- [Text segment]:
“I cannot tell a lie”— George Washington
Mark Twain once famously wrote: “There are three kinds of lies: lies, damned lies and statistics.” (Okay, maybe it was actually Benjamin Disraeli who wrote that). Being a writer of fiction, Mr. Twain (which was not even his real name) was no stranger to making stuff up. But I imagine even he would be impressed with the sheer number and variety of lies which we accept in our post-truth world.
To update Twain’s list, let us suggest that there are, these days, for simplicity’s sake, three kinds of lies: lies that give the liar some advantage, tall tales and lies for the simple, pathological joy of it.
I don’t mean to pick on Donald Trump (okay, that was a lie), but he is the poster boy of lying. He told us he had the biggest inaugural crowd in history—when news cameras clearly showed the event was sparsely attended with many empty bleachers. This was a purposeful lie meant to give the impression that he was popular and important. He also tried to tell us that it hadn’t rained that day—although rain was pouring down, soaking everybody including poor George W. Bush, photographed struggling in vain to cover himself with a sheet of plastic. This was a lie with no particular purpose—like lying about your favorite color.
Then there was Trump’s bizarre NFT trading cards, cartoonishly depicting him as an astronaut, a cowboy, a superhero with the letter “T” emblazoned on his bodybuilder physique and a fist-pumping golfer, presumably celebrating a great victory (and definitely not cheating). These fanciful images, he explained in his sales pitch, exemplified highlights of his illustrious career. Really? Trump was an astronaut? Of course not. Trump was participating in the time-honored American folk tradition of spinning tall tales. He was trying to mythologize himself to stand alongside other folk heroes like Paul Bunyan, the gigantic lumberjack and Jim Bowie who took on the entire Mexican army at the Alamo with his big knife and Johnny Appleseed who walked across the entire United States planting apple trees. Actually, Mr. Appleseed planted trees for small, unpleasant-tasting cider apples and only made it as far west as Iowa.

Entries on finding words and elements
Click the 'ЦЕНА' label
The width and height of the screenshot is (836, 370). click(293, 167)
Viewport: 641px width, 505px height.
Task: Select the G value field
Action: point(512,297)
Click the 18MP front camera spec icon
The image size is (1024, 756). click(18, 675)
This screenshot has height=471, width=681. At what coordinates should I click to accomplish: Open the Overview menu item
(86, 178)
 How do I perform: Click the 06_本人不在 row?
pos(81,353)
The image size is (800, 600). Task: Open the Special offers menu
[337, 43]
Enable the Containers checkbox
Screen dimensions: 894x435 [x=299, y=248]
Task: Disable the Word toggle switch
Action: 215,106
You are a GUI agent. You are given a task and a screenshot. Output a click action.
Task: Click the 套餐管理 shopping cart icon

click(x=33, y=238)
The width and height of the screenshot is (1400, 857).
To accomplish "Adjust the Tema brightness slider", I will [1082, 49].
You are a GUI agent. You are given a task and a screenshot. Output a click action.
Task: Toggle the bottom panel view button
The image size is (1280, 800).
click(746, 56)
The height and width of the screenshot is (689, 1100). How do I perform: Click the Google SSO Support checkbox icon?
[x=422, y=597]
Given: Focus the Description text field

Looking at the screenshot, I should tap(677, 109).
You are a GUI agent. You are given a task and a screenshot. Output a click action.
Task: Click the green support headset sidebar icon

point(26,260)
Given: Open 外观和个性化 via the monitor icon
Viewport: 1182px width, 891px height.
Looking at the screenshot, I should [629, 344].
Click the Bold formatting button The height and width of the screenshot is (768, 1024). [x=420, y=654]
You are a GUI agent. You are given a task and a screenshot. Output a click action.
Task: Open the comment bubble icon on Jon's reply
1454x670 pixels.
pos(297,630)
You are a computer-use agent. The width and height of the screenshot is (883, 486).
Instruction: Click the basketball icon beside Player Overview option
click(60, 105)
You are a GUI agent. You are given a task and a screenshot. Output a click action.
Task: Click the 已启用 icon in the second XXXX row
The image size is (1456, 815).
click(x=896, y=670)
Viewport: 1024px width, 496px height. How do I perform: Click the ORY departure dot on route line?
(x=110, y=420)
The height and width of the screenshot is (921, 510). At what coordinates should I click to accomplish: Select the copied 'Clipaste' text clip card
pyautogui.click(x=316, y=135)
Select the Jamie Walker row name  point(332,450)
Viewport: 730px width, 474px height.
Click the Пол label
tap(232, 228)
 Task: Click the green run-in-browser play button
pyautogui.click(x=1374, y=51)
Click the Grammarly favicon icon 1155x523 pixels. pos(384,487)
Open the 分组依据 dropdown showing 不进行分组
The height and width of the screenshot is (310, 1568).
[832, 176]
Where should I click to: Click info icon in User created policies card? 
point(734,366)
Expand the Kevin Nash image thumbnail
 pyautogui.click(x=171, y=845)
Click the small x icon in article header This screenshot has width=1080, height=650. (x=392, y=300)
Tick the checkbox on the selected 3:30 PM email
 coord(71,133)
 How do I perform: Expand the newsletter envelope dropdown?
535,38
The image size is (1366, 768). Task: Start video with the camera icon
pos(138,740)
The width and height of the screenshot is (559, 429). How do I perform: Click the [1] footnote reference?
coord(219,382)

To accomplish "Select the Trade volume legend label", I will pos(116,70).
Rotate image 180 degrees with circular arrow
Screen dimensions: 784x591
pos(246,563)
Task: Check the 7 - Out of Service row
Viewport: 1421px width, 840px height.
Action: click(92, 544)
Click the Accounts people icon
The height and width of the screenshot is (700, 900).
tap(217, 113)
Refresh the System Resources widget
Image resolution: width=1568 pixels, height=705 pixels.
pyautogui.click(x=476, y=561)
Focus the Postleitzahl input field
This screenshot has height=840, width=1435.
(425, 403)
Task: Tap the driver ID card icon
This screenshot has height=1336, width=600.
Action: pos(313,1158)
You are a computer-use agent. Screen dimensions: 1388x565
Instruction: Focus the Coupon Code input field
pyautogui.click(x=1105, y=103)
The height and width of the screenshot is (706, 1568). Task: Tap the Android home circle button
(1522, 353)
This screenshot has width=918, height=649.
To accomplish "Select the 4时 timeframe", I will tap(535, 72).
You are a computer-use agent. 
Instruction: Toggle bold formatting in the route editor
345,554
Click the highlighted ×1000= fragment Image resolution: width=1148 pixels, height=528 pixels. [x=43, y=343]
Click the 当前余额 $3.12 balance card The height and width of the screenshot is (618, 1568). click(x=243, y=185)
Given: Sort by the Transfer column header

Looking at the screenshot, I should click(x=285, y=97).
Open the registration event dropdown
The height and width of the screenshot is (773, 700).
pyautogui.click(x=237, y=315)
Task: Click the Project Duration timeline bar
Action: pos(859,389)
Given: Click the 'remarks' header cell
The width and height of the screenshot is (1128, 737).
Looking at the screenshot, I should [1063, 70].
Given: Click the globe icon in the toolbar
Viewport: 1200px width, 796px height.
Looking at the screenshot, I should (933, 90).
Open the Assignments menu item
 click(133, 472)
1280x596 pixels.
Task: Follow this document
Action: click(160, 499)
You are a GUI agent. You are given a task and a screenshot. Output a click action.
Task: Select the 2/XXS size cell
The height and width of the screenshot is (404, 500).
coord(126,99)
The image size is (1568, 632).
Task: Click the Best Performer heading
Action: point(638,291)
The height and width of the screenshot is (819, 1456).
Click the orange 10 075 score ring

- [What you will do]:
#1 In the essay on lying, condense the paragraph beginning "I don't mean to pick on Donald Trump" into a shorter version that keeps its main facts.
#2 Carry on the essay on lying from its final sentence.

- [Results by task]:
#1 Donald Trump is the poster boy of lying. He claimed the biggest inaugural crowd in history, though news cameras showed a sparse crowd and many empty bleachers. That was a purposeful lie meant to make him look popular and important. He also said it hadn't rained that day, though rain soaked everyone, including George W. Bush, who was photographed trying in vain to cover himself with a sheet of plastic. That lie served no particular purpose, like lying about your favorite color.

#2
According to the Washington Post, during the four years Trump was president, he racked up a whopping 30,573 whoppers, averaging over 20 lies a day, assuming, as he claimed, he worked every day—which, of course, he didn’t.
Now newly-elected congressman George Santos (or whatever his name really is) is getting all the attention for his incessant lies. He lied about his education, his work history, his charity work, his true name and where his money came from. He falsely claimed he was Jewish—now he says he is Jew-ish. He claimed his mother died in the 9/11 attack when she was actually alive and well in Brazil at the time. He tried to say he appeared on the TV show Hannah Montana, that he used to be a journalist, that he was targeted for assassination, that somebody mugged him in broad daylight in New York’s Central Park and stole his shoes—all proven false.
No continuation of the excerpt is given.